DPStyler: Dynamic PromptStyler for Source-Free Domain Generalization
Yunlong Tang, Yuxuan Wan, Lei Qi, Xin Geng
TL;DR
DPStyler tackles Source-Free Domain Generalization by operating in a large vision-language space (e.g., CLIP) and introducing two key components: a Style Generation Module that dynamically refreshes style prompts every epoch (via Random or StyleMix) and a Style Removal Module (Style-SE Net) that suppresses style information in encoder outputs using a domain-uncertainty loss. To stabilize reliance on text prompts, it employs a Model Ensemble across multiple initial templates during training and inference. The method optimizes a joint objective $L_{total}=L_U+L_C$ with ArcFace-based classification, while keeping the CLIP encoders frozen, and it demonstrates state-of-the-art results on PACS, VLCS, OfficeHome, and DomainNet with reduced training resources compared to PromptStyler. DPStyler further confirms the benefit of style refresh and shows that removing style information improves domain-invariant features, yielding robust performance under both stylized and non-stylized shifts. Overall, the approach offers a practical, one-stage solution for SFDG that leverages prompt-driven style augmentation and explicit style-removal to enhance generalization in real-world settings.
Abstract
Source-Free Domain Generalization (SFDG) aims to develop a model that works for unseen target domains without relying on any source domain.

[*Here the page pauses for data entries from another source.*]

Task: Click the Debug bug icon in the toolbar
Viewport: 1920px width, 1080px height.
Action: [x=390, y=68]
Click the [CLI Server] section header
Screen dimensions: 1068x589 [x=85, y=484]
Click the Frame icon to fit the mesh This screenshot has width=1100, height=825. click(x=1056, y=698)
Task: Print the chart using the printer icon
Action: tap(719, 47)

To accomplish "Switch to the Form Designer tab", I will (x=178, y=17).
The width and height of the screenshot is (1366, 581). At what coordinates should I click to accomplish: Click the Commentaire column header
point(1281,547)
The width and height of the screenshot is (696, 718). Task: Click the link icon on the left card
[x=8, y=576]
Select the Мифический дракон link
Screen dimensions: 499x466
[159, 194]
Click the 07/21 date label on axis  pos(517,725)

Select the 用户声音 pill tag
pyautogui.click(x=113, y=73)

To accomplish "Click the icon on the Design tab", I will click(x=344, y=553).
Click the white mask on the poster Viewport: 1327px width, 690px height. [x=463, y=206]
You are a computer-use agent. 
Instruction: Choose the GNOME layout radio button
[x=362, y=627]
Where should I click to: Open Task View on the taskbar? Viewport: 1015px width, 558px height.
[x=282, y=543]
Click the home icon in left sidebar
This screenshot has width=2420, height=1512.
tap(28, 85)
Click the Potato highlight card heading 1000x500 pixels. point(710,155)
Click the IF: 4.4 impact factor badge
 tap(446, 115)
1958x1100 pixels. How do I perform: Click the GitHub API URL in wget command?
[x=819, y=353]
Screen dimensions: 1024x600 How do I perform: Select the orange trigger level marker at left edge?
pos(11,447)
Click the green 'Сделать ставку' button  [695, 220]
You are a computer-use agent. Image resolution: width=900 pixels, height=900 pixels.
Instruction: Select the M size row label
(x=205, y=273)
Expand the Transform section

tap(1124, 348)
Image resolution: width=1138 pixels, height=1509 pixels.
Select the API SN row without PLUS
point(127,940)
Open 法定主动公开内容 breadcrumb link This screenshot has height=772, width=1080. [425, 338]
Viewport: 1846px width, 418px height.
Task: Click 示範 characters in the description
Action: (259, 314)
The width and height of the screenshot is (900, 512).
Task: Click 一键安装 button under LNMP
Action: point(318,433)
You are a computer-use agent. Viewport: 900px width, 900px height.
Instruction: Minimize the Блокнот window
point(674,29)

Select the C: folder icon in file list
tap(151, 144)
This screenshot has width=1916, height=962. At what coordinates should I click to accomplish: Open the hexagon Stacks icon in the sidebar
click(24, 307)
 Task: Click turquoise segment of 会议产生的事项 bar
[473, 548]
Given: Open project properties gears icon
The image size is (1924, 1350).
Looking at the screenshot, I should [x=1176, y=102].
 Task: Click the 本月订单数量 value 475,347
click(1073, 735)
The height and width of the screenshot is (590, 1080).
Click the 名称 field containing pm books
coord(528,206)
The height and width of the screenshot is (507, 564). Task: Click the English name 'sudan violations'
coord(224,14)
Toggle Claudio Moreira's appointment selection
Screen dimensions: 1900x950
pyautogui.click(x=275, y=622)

Research in SFDG primarily bulids upon the existing knowledge of large-scale vision-language models and utilizes the pre-trained model's joint vision-language space to simulate style transfer across domains, thus eliminating the dependency on source domain images. However, how to efficiently simulate rich and diverse styles using text prompts, and how to extract domain-invariant information useful for classification from features that contain both semantic and style information after the encoder, are directions that merit improvement. In this paper, we introduce Dynamic PromptStyler (DPStyler), comprising Style Generation and Style Removal modules to address these issues. The Style Generation module refreshes all styles at every training epoch, while the Style Removal module eliminates variations in the encoder's output features caused by input styles. Moreover, since the Style Generation module, responsible for generating style word vectors using random sampling or style mixing, makes the model sensitive to input text prompts, we introduce a model ensemble method to mitigate this sensitivity. Extensive experiments demonstrate that our framework outperforms state-of-the-art methods on benchmark datasets.